#### Activities
1) Answer these questions from the Piaget text, one per line, marked (a), (b), (c):
(a) What age range does the text give for the preoperational stage?
(b) Where does the text say Piaget's work is carried on?
(c) How does the text define accommodation?
2) Write the next part of the text on Piaget's theory, picking up after its final sentence.

#### Source passage
2006-11-25 08:25:48 · 3 answers · asked by anne jane d 1 in Social Science Psychology

3 answers

Jean Piaget was a Swiss psychologist who developed genetic epistemology, the study of the development of learning. His studies centered on children.

From birth until about age two, children are in the sensorimotor stage. They are learning to control their body functions and to identify things in the world around them. Initially, things exist only if they can be seen. Toward the end of the stage, children understand that things exist even though they can't see them.

From 2 to 7 is the preoperational stage. Children understand things only from their own point of view. They understand proportion, but not value. Consequently, given a choice of one of two coins, they'll choose a nickel instead of a dime (assuming that each is bright and shiney). The nickel is bigger, but the dime has more value.

During the state of concrete operations, children not only learn about value, but also about cause and effect. A three-year-old can use a seesaw or teeter-totter, but an eight-year-old can figure out how and why it works. This is the stage from 7 to 12. Most adults can achieve the stage of concrete operations.

After age 12, children enter the stage of formal operations. This requires abstract thought. Hypothetical situations are understood. For example, if I pour water on this fire, what will happen? Thought becomes more complex. The following is a true story: Earlier today, I went to the dry cleaner's to pick up some shirts. The bill came to $8.53. I gave the counter person a ten-dollar bill and three pennies. She was totally befuddled. I had to tell her that I gave her the pennies so that I would get $1.50 change, thereby not receiving a whole bunch of smaller coins.

So, while virtually everyone who has a genetic capacity for normal intelligence achieves the stages of sensorimotor, preoperational, and concrete operations, not all can master the stage of formal operations.

Piaget died in 1980, but his work is carried on at the Jean Piaget Clinic in Zurich.

2006-11-25 09:06:22 · answer #1 · answered by Goethe 4 · 1 0

Equilibrium is a dual process of combining assimilation (incorporation of new events into pre-existing coginitive structures) and accommodation (Existing structures change to accomodate new information) to advance understanding of the world and competency in it. It refers to the balance between mind structure and the environment, with a congruency between the two, to tell you if you have a good enough model of the universe. The dual process allows a child to form schema, it helps to strike a balance between him or her self and the environment around them. According to Piaget, equilibration was one of the biggest factors in explaining why some children advance more quickly in terms of logical intelligence than others do.

#### Supplied information
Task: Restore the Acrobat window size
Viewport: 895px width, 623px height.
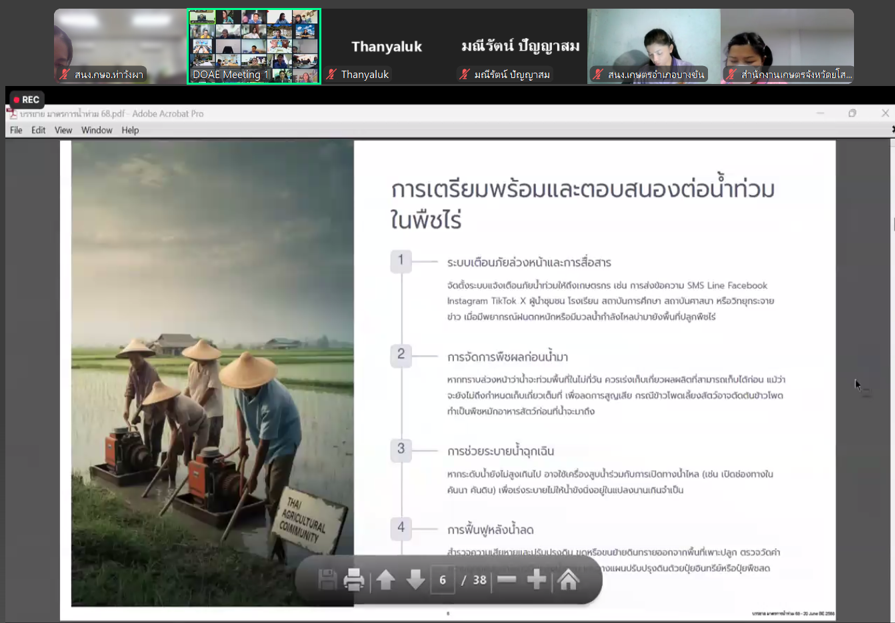Action: coord(852,114)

#### Your responses
1)
(a) From 2 to 7.
(b) At the Jean Piaget Clinic in Zurich.
(c) Existing structures change to accommodate new information.

2)
2016-05-23 02:07:13 · answer #2 · answered by Anonymous · 0 0

Piaget served as professor of psychology at the University of Geneva from 1929 to 1975 and is best known for reorganizing cognitive development theory into a series of stages, expanding on earlier work from James Mark Baldwin: four levels of development corresponding roughly to (1) infancy, (2) pre-school, (3) childhood, and (4) adolescence. Each stage is characterized by a general cognitive structure that affects all of the child's thinking (a structuralist view influenced by philosopher Immanuel Kant). Each stage represents the child's understanding of reality during that period, and each but the last is an inadequate approximation of reality. Development from one stage to the next is thus caused by the accumulation of errors in the child's understanding of the environment; this accumulation eventually causes such a degree of cognitive disequilibrium that thought structures require reorganizing.

The four development stages are described in Piaget's theory as
*Sensorimotor stage: from birth to age 2 years (children experience the world through movement and senses and learn object permanence)
*Preoperational stage: from ages 2 to 7 (acquisition of motor skills)
*Concrete operational stage: from ages 7 to 11 (children begin to think logically about concrete events)
*Formal Operational stage: after age 11 (development of abstract reasoning).
These chronological periods are approximate, and in light of the fact that studies have demonstrated great variation between children, cannot be seen as rigid norms. Furthermore, these stages occur at different ages, depending upon the domain of knowledge under consideration. The ages normally given for the stages, then, reflect when each stage tends to predominate, even though one might elicit examples of two, three, or even all four stages of thinking at the same time from one individual, depending upon the domain of knowledge and the means used to elicit it.
Despite this, though, the principle holds that within a domain of knowledge, the stages usually occur in the same chronological order. Thus, there is a somewhat subtler reality behind the normal characterization of the stages as described above.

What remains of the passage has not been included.